Mais à l'heure où les danseur.se.s, de nationalités multiples, parlent le même langage, ont les mêmes sources d'inspiration, le processus de création se déroule avec une fluidité, une facilité qui étonnent le chorégraphe. Si des difficultés surviennent, elles sont administratives, pas artistiques. Des temps restreints de production, les plannings sont chargés de part et d'autre, découle une extrême concentration et même paradoxalement une certaine sérénité. Plutôt qu'une longue pièce, Emanuel Gat entreprend d'écrire pour les dix interprètes de sa compagnie et autant de membres du Ballet de l'Opéra de Lyon un programme de dix courtes pièces, qui lui offre la possibilité de lancer ses recherches dans plusieurs directions. Et puisqu'il n'envisage la création que dans un contexte de relations humaines, il dédie ce programme à Jean-Paul Montanari, directeur de Montpellier Danse, dont il juge la confiance toujours renouvelée déterminante dans son parcours.

Cette générosité, cette intensité, cette fluidité brillent sur le plateau le soir de la première. Dès l'ouverture du rideau, même si rideau il n'y a pas dans cet écrin que représente le théâtre en plein air de l'Agora, l'on est emporté par le déferlement des vingt danseur.se.s sur scène, leur brio, leurs gestes amples et clairs, énergiques et précis, la science de la composition d'Emanuel Gat. Duos et pièces de groupes s'enchaînent avec des transitions toujours pensées, mariant les interprètes istréens et lyonnais sans qu'il soit aisé de les distinguer, alors que la musique live s'invite en deuxième partie de programme. COUZ II et sa jumelle COUZ I sont conçues comme des explorations de création en temps réel. Voir tel danseur dupliquer les phrases chorégraphiques de tel autre, puis l'abandonner pour se caler sur les pas d'un second, le flux de mouvements s'accélérer, ralentir ou même s'arrêter tout à fait sur les indications d'un autre encore, est fascinant. Sextette, dans laquelle Emanuel Gat applique ses méthodes de composition au vocabulaire classique, dansé sur pointe, l'est tout autant.

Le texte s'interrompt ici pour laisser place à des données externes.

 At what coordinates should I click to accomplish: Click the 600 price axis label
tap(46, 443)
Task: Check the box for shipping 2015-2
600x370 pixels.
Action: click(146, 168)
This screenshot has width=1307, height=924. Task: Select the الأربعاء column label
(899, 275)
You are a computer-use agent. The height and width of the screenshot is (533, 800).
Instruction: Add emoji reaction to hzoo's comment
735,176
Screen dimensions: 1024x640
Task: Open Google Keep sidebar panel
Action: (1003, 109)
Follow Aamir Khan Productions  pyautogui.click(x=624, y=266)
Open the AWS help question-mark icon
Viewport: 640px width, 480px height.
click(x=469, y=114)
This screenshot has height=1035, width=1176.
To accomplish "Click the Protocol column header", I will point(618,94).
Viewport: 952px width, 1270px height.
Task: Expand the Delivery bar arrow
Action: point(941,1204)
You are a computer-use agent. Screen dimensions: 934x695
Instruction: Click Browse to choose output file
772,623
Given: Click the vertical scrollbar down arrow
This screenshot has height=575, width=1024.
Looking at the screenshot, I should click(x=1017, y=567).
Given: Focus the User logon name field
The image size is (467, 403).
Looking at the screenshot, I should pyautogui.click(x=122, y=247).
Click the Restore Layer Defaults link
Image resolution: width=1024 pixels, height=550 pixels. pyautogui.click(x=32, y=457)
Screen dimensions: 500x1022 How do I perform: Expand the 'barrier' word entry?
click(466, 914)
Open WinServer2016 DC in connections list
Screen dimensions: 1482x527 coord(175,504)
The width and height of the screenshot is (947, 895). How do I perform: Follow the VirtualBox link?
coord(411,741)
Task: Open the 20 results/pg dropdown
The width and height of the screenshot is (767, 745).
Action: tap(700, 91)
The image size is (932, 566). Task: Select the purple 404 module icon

Si le chorégraphe s'est de tous temps intéressé aux duos, ils étaient jusqu'alors le plus souvent intégrés à des compositions plus larges. Il entame aujourd'hui un travail spécifique sur cette forme. Que ceux qu'il a créés pour TENWORKS (for Jean-Paul) portent tous le nom de leurs danseur.se.s est particulièrement juste, tant au delà de leur écriture ils impressionnent par l'intensité de leur interprétation, l'attention extrême portée à l'autre, la force de la relation au partenaire. Toutes ces choses étaient déjà superbement à l'œuvre dans le dernier des cinq volets de DUOS, le seul qu'il m'ait été donné de voir, pièce créée également lors de ce festival et qui s'est égrainé cinq jours durant dans les rues montpelliéraines.